Même à l'heure de la mondialisation, les déplacements professionnels à l'étranger sont devenus monnaie courante. Quant à l'insécurité sur certaines destinations, elle a toujours existé. Mais un nouveau risque pour l'entreprise, juridique cette fois, est de plus en plus présent. Avec lui, le devoir de protection à l'égard de ses salariés voyageurs est aujourd'hui revisité. Hier moral, le devoir est, en effet, devenu légal. Lisbeth Claus, professeure de gestion des ressources humaines internationales à l'Atkinson Graduate School of Management, a effectué, l'année dernière, une analyse internationale sur ce thème (lire l'entretien p. 29).
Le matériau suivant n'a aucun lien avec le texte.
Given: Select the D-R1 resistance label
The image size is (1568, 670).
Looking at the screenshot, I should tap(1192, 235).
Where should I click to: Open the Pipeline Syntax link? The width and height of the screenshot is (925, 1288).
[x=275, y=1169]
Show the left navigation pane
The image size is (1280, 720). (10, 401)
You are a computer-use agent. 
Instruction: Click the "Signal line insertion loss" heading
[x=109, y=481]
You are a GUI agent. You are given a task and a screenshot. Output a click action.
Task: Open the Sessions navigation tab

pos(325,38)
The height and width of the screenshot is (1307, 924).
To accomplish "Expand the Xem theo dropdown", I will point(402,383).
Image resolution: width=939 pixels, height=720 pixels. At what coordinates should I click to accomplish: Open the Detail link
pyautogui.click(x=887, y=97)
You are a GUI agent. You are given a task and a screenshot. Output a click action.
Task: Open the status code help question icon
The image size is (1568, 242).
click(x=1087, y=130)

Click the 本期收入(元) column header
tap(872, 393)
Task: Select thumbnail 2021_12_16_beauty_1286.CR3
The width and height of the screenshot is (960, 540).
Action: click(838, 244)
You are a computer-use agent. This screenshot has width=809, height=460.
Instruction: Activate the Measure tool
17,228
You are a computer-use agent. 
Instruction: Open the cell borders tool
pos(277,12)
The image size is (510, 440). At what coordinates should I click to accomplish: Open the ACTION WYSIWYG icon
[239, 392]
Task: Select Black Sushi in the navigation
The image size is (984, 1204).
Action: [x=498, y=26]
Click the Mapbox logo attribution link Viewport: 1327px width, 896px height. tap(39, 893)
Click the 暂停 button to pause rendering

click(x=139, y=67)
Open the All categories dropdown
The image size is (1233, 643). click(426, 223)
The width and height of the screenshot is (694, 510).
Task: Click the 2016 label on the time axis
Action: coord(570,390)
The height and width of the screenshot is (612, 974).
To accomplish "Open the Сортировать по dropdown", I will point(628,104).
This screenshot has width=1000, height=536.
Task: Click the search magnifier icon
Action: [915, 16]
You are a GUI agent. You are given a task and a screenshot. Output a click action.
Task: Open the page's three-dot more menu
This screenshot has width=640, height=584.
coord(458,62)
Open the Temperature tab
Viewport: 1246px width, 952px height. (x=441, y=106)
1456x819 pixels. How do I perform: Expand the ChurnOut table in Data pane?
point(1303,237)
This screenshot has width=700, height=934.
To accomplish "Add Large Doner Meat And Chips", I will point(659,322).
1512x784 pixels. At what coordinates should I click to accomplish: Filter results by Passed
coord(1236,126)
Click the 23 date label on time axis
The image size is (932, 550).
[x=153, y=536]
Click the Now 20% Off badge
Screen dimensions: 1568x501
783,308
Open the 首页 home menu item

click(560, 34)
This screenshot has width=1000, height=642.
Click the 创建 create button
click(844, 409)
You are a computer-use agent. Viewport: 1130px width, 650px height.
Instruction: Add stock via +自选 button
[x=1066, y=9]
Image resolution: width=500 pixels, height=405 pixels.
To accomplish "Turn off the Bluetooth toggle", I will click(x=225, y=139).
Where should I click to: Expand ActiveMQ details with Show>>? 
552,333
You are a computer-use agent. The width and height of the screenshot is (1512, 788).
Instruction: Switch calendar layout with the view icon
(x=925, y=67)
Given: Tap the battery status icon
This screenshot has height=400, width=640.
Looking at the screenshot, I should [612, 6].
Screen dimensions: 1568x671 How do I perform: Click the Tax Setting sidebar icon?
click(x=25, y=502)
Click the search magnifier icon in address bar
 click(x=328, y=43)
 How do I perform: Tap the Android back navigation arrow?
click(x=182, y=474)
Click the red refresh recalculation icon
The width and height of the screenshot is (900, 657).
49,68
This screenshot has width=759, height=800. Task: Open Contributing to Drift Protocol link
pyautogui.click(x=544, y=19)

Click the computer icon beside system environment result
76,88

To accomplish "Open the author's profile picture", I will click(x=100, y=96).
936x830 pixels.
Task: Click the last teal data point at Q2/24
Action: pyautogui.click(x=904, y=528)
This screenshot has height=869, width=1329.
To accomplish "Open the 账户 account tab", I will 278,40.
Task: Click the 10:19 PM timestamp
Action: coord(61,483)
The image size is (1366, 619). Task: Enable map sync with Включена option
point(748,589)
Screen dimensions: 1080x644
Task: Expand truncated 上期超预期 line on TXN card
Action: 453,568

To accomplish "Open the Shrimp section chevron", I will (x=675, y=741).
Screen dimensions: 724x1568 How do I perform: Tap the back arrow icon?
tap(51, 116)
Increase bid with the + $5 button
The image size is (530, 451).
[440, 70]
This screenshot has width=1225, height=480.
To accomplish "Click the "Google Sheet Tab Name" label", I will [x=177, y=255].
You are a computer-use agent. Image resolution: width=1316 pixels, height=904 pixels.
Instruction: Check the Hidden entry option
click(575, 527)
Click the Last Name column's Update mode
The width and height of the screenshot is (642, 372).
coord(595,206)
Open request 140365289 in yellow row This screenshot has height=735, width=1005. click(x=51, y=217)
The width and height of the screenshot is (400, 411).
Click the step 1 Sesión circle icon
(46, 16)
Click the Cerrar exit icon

Responsabilité des employeurs

Un élément domine : dans tous les pays étudiés, la tendance est à une jurisprudence qui engage de plus en plus la responsabilité des employeurs, et ce, à toutes les étapes clés de la protection. « Sur 34 cas juridiques abordés par l'étude, 30 ont été jugés au bénéfice du salarié », constate la professeure. L'image de marque de l'employeur est alors écornée, et les conséquences financières sont importantes. Selon David Jonin, associé au cabinet Gide Loyrette Nouel, l'écart des coûts constaté en présence et en l'absence de prévention est de l'ordre de 1 à 20, voire de 1 à 200.

« Une prise de conscience est en cours », constate Xavier Carn, directeur sécurité d'International SOS. Pour Jean-Pierre Ferro, directeur de Geos Amérique Latine, « l'attentat de Karachi, le 8 mai 2002, qui avait coûté la vie à 11 salariés français et la condamnation pour faute inexcusable de leur employeur, la DCN, y a largement contribué. »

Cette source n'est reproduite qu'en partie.